- [Brief] Copy out each of the following records word for word, covering every one.

- [Records shown]
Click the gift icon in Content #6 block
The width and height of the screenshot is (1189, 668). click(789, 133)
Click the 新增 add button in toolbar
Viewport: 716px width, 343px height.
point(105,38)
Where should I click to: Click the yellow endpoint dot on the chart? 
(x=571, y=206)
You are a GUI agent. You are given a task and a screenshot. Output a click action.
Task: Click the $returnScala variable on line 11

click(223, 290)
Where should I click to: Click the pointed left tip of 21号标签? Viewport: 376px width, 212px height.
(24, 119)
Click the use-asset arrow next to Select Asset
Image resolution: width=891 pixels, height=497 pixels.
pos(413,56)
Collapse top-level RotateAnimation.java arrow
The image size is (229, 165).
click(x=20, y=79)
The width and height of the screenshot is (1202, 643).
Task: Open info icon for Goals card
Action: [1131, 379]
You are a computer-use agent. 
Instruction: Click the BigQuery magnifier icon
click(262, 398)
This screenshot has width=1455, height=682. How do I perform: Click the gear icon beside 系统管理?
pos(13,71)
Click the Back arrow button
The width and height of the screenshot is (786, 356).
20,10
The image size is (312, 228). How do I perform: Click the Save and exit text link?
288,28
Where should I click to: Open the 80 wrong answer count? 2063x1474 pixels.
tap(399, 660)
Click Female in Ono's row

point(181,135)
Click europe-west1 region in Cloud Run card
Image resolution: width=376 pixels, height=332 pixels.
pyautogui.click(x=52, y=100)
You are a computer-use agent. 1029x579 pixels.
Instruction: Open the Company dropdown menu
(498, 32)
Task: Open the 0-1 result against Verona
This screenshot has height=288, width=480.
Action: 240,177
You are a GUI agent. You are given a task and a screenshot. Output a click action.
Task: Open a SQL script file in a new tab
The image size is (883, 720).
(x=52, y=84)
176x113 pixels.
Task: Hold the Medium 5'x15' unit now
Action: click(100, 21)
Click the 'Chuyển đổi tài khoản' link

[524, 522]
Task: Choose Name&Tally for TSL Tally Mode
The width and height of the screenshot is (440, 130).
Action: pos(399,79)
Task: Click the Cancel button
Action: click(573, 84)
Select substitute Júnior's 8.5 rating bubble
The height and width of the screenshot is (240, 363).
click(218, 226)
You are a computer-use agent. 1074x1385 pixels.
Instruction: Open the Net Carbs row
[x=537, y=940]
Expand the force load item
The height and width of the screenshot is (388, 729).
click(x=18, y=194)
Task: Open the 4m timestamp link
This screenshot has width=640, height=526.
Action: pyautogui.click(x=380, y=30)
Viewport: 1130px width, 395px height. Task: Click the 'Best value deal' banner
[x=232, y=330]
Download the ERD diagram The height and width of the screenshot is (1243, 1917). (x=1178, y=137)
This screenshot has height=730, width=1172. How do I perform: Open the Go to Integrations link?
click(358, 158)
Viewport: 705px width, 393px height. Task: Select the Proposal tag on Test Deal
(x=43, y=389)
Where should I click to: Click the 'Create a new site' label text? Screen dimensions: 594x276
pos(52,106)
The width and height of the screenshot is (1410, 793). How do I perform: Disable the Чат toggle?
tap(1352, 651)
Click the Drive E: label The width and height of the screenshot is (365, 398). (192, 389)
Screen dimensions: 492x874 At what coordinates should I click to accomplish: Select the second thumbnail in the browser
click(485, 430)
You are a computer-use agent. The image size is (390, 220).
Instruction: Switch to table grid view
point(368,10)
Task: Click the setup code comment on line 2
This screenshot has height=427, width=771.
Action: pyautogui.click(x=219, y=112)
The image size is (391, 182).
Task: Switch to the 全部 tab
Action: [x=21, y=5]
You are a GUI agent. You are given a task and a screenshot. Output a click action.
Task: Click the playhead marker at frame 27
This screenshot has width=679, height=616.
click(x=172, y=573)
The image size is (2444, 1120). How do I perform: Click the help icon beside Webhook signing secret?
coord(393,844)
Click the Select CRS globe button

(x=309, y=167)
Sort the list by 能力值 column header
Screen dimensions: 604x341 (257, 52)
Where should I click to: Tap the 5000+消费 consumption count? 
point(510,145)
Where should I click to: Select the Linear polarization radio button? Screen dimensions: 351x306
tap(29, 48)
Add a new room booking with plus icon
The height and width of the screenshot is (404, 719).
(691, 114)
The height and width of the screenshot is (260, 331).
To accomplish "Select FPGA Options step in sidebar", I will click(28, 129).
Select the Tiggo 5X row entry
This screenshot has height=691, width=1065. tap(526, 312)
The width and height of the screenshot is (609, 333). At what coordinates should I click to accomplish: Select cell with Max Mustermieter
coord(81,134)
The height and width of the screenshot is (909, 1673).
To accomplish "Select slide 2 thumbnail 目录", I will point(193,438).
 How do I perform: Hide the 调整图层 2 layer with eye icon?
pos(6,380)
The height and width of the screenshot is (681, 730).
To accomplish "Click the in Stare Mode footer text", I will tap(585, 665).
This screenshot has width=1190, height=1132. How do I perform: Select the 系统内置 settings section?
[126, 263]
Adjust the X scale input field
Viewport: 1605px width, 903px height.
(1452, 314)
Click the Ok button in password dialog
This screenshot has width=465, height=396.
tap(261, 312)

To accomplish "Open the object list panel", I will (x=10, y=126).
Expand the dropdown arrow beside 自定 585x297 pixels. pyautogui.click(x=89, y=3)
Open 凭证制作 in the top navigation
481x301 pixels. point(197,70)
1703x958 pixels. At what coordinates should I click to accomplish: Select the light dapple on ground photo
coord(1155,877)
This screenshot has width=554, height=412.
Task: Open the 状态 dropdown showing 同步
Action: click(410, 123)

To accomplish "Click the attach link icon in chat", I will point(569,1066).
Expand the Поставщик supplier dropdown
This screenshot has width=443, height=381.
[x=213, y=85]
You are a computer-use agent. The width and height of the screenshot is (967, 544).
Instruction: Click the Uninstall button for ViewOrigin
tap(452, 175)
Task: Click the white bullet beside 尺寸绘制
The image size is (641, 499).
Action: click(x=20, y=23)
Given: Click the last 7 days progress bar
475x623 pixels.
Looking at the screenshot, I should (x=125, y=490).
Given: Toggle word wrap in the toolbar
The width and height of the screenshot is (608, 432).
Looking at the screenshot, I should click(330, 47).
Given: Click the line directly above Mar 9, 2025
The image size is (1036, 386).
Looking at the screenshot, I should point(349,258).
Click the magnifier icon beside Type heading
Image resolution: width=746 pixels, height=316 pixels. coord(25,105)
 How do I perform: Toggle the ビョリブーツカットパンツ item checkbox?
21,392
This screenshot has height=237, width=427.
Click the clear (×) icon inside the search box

- [The output]
Click the gift icon in Content #6 block
The width and height of the screenshot is (1189, 668). click(789, 133)
Click the 新增 add button in toolbar
Viewport: 716px width, 343px height.
point(105,38)
Where should I click to: Click the yellow endpoint dot on the chart? 
(x=571, y=206)
You are a GUI agent. You are given a task and a screenshot. Output a click action.
Task: Click the $returnScala variable on line 11

click(223, 290)
Where should I click to: Click the pointed left tip of 21号标签? Viewport: 376px width, 212px height.
(24, 119)
Click the use-asset arrow next to Select Asset
Image resolution: width=891 pixels, height=497 pixels.
pos(413,56)
Collapse top-level RotateAnimation.java arrow
The image size is (229, 165).
click(x=20, y=79)
The width and height of the screenshot is (1202, 643).
Task: Open info icon for Goals card
Action: [1131, 379]
You are a computer-use agent. 
Instruction: Click the BigQuery magnifier icon
click(262, 398)
This screenshot has width=1455, height=682. How do I perform: Click the gear icon beside 系统管理?
pos(13,71)
Click the Back arrow button
The width and height of the screenshot is (786, 356).
20,10
The image size is (312, 228). How do I perform: Click the Save and exit text link?
288,28
Where should I click to: Open the 80 wrong answer count? 2063x1474 pixels.
tap(399, 660)
Click Female in Ono's row

point(181,135)
Click europe-west1 region in Cloud Run card
Image resolution: width=376 pixels, height=332 pixels.
pyautogui.click(x=52, y=100)
You are a computer-use agent. 1029x579 pixels.
Instruction: Open the Company dropdown menu
(498, 32)
Task: Open the 0-1 result against Verona
This screenshot has height=288, width=480.
Action: 240,177
You are a GUI agent. You are given a task and a screenshot. Output a click action.
Task: Open a SQL script file in a new tab
The image size is (883, 720).
(x=52, y=84)
176x113 pixels.
Task: Hold the Medium 5'x15' unit now
Action: click(100, 21)
Click the 'Chuyển đổi tài khoản' link

[524, 522]
Task: Choose Name&Tally for TSL Tally Mode
The width and height of the screenshot is (440, 130).
Action: pos(399,79)
Task: Click the Cancel button
Action: click(573, 84)
Select substitute Júnior's 8.5 rating bubble
The height and width of the screenshot is (240, 363).
click(218, 226)
You are a computer-use agent. 1074x1385 pixels.
Instruction: Open the Net Carbs row
[x=537, y=940]
Expand the force load item
The height and width of the screenshot is (388, 729).
click(x=18, y=194)
Task: Open the 4m timestamp link
This screenshot has width=640, height=526.
Action: pyautogui.click(x=380, y=30)
Viewport: 1130px width, 395px height. Task: Click the 'Best value deal' banner
[x=232, y=330]
Download the ERD diagram The height and width of the screenshot is (1243, 1917). (x=1178, y=137)
This screenshot has height=730, width=1172. How do I perform: Open the Go to Integrations link?
click(358, 158)
Viewport: 705px width, 393px height. Task: Select the Proposal tag on Test Deal
(x=43, y=389)
Where should I click to: Click the 'Create a new site' label text? Screen dimensions: 594x276
pos(52,106)
The width and height of the screenshot is (1410, 793). How do I perform: Disable the Чат toggle?
tap(1352, 651)
Click the Drive E: label The width and height of the screenshot is (365, 398). (192, 389)
Screen dimensions: 492x874 At what coordinates should I click to accomplish: Select the second thumbnail in the browser
click(485, 430)
You are a computer-use agent. The image size is (390, 220).
Instruction: Switch to table grid view
point(368,10)
Task: Click the setup code comment on line 2
This screenshot has height=427, width=771.
Action: pyautogui.click(x=219, y=112)
The image size is (391, 182).
Task: Switch to the 全部 tab
Action: [x=21, y=5]
You are a GUI agent. You are given a task and a screenshot. Output a click action.
Task: Click the playhead marker at frame 27
This screenshot has width=679, height=616.
click(x=172, y=573)
The image size is (2444, 1120). How do I perform: Click the help icon beside Webhook signing secret?
coord(393,844)
Click the Select CRS globe button

(x=309, y=167)
Sort the list by 能力值 column header
Screen dimensions: 604x341 (257, 52)
Where should I click to: Tap the 5000+消费 consumption count? 
point(510,145)
Where should I click to: Select the Linear polarization radio button? Screen dimensions: 351x306
tap(29, 48)
Add a new room booking with plus icon
The height and width of the screenshot is (404, 719).
(691, 114)
The height and width of the screenshot is (260, 331).
To accomplish "Select FPGA Options step in sidebar", I will click(28, 129).
Select the Tiggo 5X row entry
This screenshot has height=691, width=1065. tap(526, 312)
The width and height of the screenshot is (609, 333). At what coordinates should I click to accomplish: Select cell with Max Mustermieter
coord(81,134)
The height and width of the screenshot is (909, 1673).
To accomplish "Select slide 2 thumbnail 目录", I will point(193,438).
 How do I perform: Hide the 调整图层 2 layer with eye icon?
pos(6,380)
The height and width of the screenshot is (681, 730).
To accomplish "Click the in Stare Mode footer text", I will tap(585, 665).
This screenshot has width=1190, height=1132. How do I perform: Select the 系统内置 settings section?
[126, 263]
Adjust the X scale input field
Viewport: 1605px width, 903px height.
(1452, 314)
Click the Ok button in password dialog
This screenshot has width=465, height=396.
tap(261, 312)

To accomplish "Open the object list panel", I will (x=10, y=126).
Expand the dropdown arrow beside 自定 585x297 pixels. pyautogui.click(x=89, y=3)
Open 凭证制作 in the top navigation
481x301 pixels. point(197,70)
1703x958 pixels. At what coordinates should I click to accomplish: Select the light dapple on ground photo
coord(1155,877)
This screenshot has width=554, height=412.
Task: Open the 状态 dropdown showing 同步
Action: click(410, 123)

To accomplish "Click the attach link icon in chat", I will point(569,1066).
Expand the Поставщик supplier dropdown
This screenshot has width=443, height=381.
[x=213, y=85]
You are a computer-use agent. The width and height of the screenshot is (967, 544).
Instruction: Click the Uninstall button for ViewOrigin
tap(452, 175)
Task: Click the white bullet beside 尺寸绘制
The image size is (641, 499).
Action: click(x=20, y=23)
Given: Click the last 7 days progress bar
475x623 pixels.
Looking at the screenshot, I should (x=125, y=490).
Given: Toggle word wrap in the toolbar
The width and height of the screenshot is (608, 432).
Looking at the screenshot, I should click(330, 47).
Given: Click the line directly above Mar 9, 2025
The image size is (1036, 386).
Looking at the screenshot, I should point(349,258).
Click the magnifier icon beside Type heading
Image resolution: width=746 pixels, height=316 pixels. coord(25,105)
 How do I perform: Toggle the ビョリブーツカットパンツ item checkbox?
21,392
This screenshot has height=237, width=427.
Click the clear (×) icon inside the search box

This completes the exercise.